Emagrecer, estudar, ler mais, economizar dinheiro, arrumar um novo emprego, parar de fumar, aprender algo novo, ser feliz, iniciar e/ou finalizar algum projeto, dentre outra infinidade de objetivos e desejos, que é claro, nós não desistimos de realizar, mas apenas deixamos para o próximo ano.
O mês de dezembro passa rápido como um cometa, levando consigo o resto de possibilidade e tempo para realizarmos tudo aquilo que planejamos e/ou prometemos para o ano em vigor. No entanto, chega o dia 31 com toda a sua magia e sedução, nos enchendo de esperança, pois se a terra deu uma volta inteira em sua órbita e começará novamente, porque nós também não podemos recomeçar? A passagem de um ano para o outro, carrega consigo toda uma simbologia, onde fatores culturais, sociais e até mesmo religiosos, recheiam os últimos dias do ano com um clima mágico e pretensioso, onde os nossos desejos ganham espaço para a esperança e renovação.

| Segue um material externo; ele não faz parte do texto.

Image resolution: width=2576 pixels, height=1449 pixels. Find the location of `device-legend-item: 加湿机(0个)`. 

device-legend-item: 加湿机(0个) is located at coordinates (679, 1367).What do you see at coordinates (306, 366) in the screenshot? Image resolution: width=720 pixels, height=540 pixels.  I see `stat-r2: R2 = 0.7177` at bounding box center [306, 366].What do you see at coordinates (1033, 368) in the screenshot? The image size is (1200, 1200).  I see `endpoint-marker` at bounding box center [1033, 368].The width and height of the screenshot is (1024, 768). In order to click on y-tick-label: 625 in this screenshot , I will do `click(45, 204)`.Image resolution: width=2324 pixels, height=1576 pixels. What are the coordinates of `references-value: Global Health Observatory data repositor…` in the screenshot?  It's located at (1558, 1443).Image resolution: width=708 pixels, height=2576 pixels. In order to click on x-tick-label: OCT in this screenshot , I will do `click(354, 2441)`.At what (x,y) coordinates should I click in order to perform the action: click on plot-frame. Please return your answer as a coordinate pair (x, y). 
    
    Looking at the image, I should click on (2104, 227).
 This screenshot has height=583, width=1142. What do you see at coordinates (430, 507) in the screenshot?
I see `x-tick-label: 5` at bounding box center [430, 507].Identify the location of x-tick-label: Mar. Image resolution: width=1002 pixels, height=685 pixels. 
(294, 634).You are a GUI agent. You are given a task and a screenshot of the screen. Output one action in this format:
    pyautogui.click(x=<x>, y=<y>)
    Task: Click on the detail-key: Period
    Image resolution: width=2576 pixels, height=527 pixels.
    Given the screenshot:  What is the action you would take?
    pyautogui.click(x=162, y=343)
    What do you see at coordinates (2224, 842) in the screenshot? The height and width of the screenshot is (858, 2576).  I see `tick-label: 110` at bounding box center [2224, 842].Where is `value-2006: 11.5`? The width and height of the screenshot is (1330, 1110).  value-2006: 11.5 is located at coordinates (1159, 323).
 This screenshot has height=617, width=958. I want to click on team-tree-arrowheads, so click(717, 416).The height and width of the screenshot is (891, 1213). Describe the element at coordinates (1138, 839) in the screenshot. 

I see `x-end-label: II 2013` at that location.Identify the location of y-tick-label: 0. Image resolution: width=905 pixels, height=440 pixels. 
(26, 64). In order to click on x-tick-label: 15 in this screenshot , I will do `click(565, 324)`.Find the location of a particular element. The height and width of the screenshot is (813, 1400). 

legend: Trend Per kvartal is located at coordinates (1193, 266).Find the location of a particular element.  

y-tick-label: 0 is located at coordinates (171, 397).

É claro que algumas pessoas conseguem realizar os objetivos e promessas realizados no período de ano novo, no entanto, não é novidade que para a maioria da população, cumprir as promessas feitas nesta época do ano é algo pouco provável. Isso porque, algumas pessoas tendem a ir de um extremo ao outro, prometendo coisas difíceis de se concretizar, sem desenhar o caminho que precisam percorrer para chegarem até lá. Além disso, também existe a falta de autoconhecimento como fator determinante para a realização ou não das promessas realizadas, pois sem autoconhecimento, nós ficamos sujeitos a prometer coisas que não temos condições e/ou estrutura para cumprir, e até mesmo coisas que no fundo, não são coerentes com quem somos e com o que é verdadeiramente capaz de nos fazer feliz.
É como se o final do ano, fosse uma grande postergação coletiva, de coisas que exigem um elevado custo de resposta, organização e disciplina para serem realizadas, mas que tornamos a deixar para depois, sem olhar com atenção para essas questões estruturais que envolvem a realização das metas desejadas. Aprender algo novo, assim emagrecer por exemplo, estão no ranking de coisas mais desejadas nos finais de ano, de acordo com uma pesquisa divulgada pela revista Superinteressante, no entanto, observe que ambas as metas envolvem um alto custo de resposta do indivíduo que deseja realiza-las, como a busca de orientação técnica/profissional, investimento de tempo e dinheiro, além da prática contínua. Todas essas respostas inclusive, vão contra a nossa tendência natural de optar sempre pelo prazer e conforto, sem gastar energia.
Diante deste cenário, embora a realização das metas de fim de ano não sejam magicamente possíveis de se alcançar, é completamente natural e saudável pensarmos sobre a nossa trajetória no ano vigente e identificar possibilidades de conquistas e realizações. No entanto, como uma forma de não se frustrar com o não cumprimento das metas/promessas ao fim do próximo ano, experimente traçar os seus planos com base no autoconhecimento, identificando o que você realmente consegue realizar, ou o que você precisa construir antes para poder caminhar rumo aos seus objetivos. Caso você não tenha respostas suficientes para isso, talvez a busca de autoconhecimento seja uma meta interessante para se traçar e te ajudar a construir os seus próximos objetivos com mais qualidade, coerentes com a sua essência e capazes de serem realizados. Afinal de contas, ainda mais gostoso do que ganhar 365 dias novinhos em folhas para sonhar, é poder viver dia após dia, sabendo que estamos caminhando em pequenos passos, coerentes com aquilo que queremos e acreditamos.
A TOTUM deseja um excelente final de ano a todos (as) e que os votos de final de ano, sejam cheios de autoconhecimento e se transformem em futuras realizações!